Depression and Other Magic Tricks by Sabrina Benaim

Hunger by Roxane Gay

Warcross by Marie Lu


September Releases

Summer is coming to an end. (That sound you hear is my tears falling on my keyboard.) But at least it means some great books are being released soon. Four of them from authors I love, I’ve already gotten to read. I am here to make sure you get on those pre-orders or library holds in for a few September releases.

They Both Die at the End by Adam Silvera Gut Punch characters
Release Date: September 5, 2017

Want to feel like you’re being stabbed in the heart multiple times throughout one book? Well, do I have the book for you! Several actually. Everything Adam Silvera has written. In this new journey through sorrow, Silvera poses the question “what would you do if you knew it was your last date alive?”

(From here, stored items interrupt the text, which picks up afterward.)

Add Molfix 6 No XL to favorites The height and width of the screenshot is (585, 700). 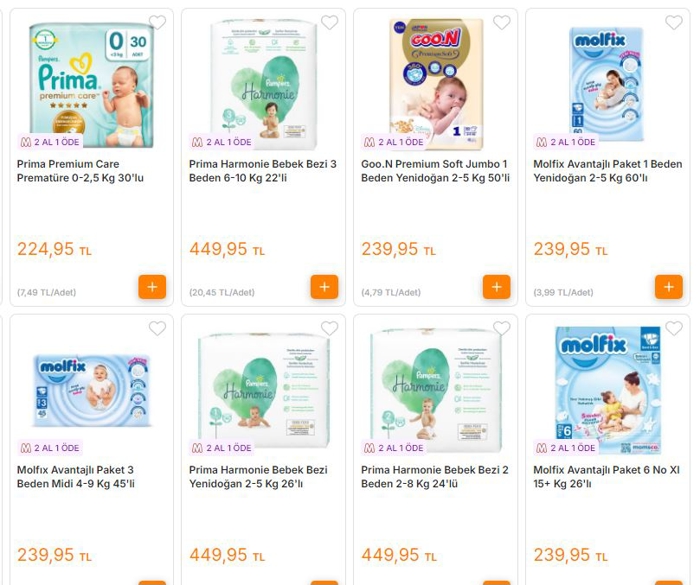coord(674,329)
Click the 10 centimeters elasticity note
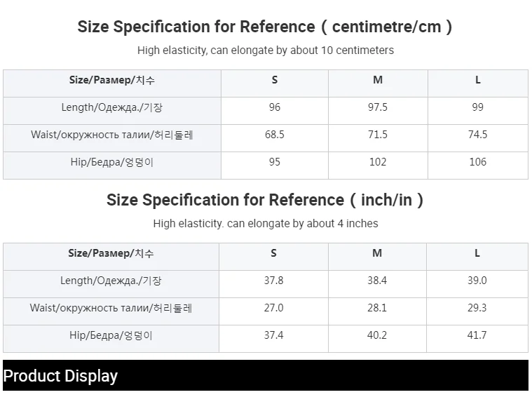The image size is (532, 397). [x=266, y=51]
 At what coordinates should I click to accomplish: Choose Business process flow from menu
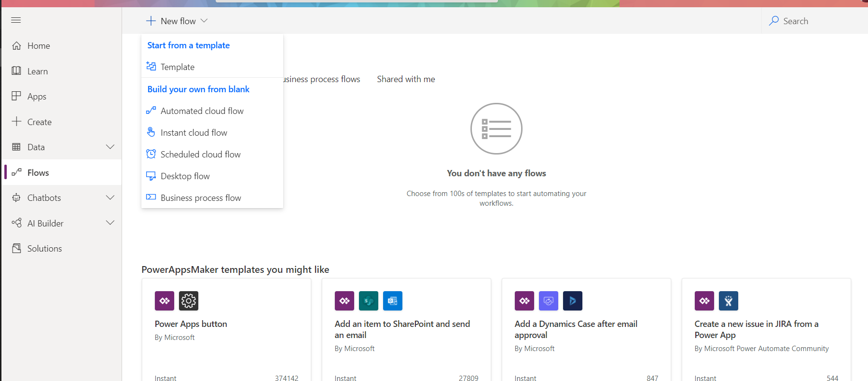(x=201, y=198)
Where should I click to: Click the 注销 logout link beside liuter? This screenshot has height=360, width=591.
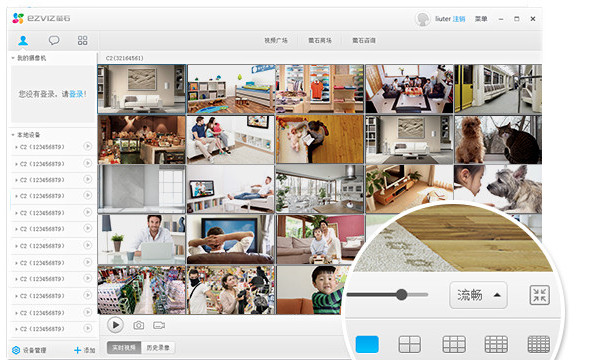[x=459, y=19]

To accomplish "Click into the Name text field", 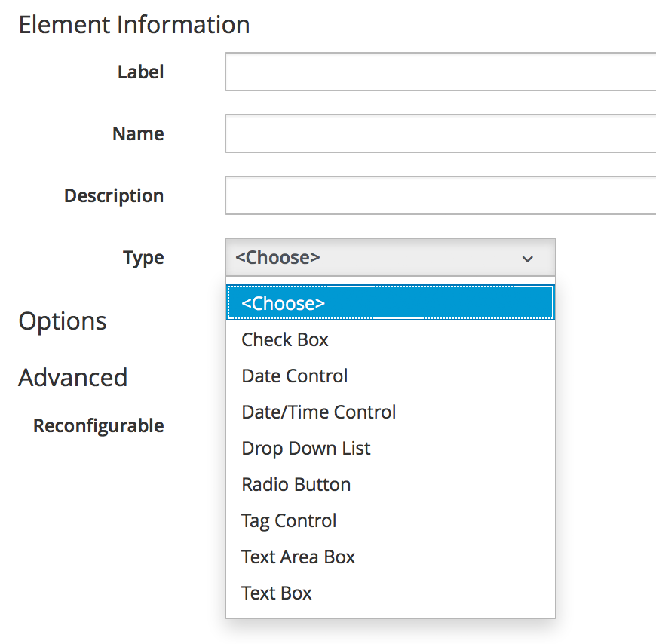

So it goes that the protagonist gets a call that it’s his day to die. (This “service” exists in this version of our world.) Naturally, he makes a friend. (The “they” mentioned in the title.) Not to be too vague, but then a series of things happen. Each chapter gets you more and more attached to characters you know are going to kick the bucket by the end. This book is both a joy and torturous. Heartwarming and heart-wrenching. While it’s busy messing with your emotions, the book also offers important messages about friendship and identity and a whole lot of other things.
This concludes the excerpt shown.